WORK TO BE COMPLETED.
Given the material below, repeat exactly the lines from the one containing "Image resolution: width=602" through the final line, and nothing else.

DATA SUPPLIED.
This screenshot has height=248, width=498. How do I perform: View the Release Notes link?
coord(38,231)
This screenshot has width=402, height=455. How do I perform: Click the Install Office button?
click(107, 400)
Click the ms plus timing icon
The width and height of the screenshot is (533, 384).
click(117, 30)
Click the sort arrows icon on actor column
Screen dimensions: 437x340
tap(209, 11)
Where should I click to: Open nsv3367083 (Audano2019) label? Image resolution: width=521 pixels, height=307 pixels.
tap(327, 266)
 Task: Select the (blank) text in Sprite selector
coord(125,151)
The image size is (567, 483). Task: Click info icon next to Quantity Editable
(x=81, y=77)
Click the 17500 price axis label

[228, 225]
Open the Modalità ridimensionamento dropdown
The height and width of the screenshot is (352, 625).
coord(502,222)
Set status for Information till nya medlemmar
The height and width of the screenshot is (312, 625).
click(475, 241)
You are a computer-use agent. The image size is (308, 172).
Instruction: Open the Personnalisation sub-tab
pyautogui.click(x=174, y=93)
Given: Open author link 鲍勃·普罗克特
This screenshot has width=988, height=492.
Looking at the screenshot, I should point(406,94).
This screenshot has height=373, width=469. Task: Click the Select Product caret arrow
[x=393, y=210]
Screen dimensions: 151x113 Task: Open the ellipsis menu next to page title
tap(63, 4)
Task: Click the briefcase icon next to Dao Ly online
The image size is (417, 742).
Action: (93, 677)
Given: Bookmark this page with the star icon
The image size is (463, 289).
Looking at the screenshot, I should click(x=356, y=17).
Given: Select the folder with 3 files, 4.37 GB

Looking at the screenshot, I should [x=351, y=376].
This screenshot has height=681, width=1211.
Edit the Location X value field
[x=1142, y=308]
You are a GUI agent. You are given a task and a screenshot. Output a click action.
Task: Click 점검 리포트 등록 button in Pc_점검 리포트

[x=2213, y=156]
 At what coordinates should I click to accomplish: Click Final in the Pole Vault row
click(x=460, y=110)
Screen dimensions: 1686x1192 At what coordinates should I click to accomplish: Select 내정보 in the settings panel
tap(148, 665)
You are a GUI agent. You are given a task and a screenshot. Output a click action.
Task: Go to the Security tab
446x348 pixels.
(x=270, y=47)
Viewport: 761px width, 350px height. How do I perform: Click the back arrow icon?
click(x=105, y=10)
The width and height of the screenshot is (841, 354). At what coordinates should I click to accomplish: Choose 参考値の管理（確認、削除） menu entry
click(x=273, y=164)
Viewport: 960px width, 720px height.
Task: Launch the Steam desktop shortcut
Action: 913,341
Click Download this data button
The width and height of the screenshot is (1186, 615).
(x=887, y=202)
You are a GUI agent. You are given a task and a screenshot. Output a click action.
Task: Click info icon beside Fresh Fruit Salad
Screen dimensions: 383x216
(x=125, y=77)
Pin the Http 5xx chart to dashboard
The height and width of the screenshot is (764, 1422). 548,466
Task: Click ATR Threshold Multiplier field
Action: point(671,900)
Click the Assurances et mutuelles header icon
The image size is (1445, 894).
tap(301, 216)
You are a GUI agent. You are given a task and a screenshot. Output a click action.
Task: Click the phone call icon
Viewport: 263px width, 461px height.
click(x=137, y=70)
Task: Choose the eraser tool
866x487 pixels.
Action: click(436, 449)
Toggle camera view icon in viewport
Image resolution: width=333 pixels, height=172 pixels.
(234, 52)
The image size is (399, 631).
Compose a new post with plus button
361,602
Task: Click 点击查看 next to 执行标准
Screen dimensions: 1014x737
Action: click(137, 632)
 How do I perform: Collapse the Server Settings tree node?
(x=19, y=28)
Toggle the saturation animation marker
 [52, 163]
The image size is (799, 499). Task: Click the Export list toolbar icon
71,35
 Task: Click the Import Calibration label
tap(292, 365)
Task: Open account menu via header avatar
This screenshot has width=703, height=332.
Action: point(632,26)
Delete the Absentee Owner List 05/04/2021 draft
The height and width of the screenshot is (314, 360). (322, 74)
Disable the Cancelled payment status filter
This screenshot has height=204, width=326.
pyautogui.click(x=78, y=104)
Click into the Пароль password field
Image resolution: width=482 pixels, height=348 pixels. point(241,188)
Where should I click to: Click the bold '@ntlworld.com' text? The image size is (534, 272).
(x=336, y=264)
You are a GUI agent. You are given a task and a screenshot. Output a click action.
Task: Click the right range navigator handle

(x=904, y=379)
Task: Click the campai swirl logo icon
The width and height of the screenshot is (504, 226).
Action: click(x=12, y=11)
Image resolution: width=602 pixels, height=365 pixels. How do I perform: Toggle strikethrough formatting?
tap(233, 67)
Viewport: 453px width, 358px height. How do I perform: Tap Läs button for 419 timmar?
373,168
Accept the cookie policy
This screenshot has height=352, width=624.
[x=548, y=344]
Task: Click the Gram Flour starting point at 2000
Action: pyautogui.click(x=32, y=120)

ANSWER SECTION.
Image resolution: width=602 pixels, height=365 pixels. How do I perform: Toggle strikethrough formatting?
tap(233, 67)
Viewport: 453px width, 358px height. How do I perform: Tap Läs button for 419 timmar?
373,168
Accept the cookie policy
This screenshot has height=352, width=624.
[x=548, y=344]
Task: Click the Gram Flour starting point at 2000
Action: pyautogui.click(x=32, y=120)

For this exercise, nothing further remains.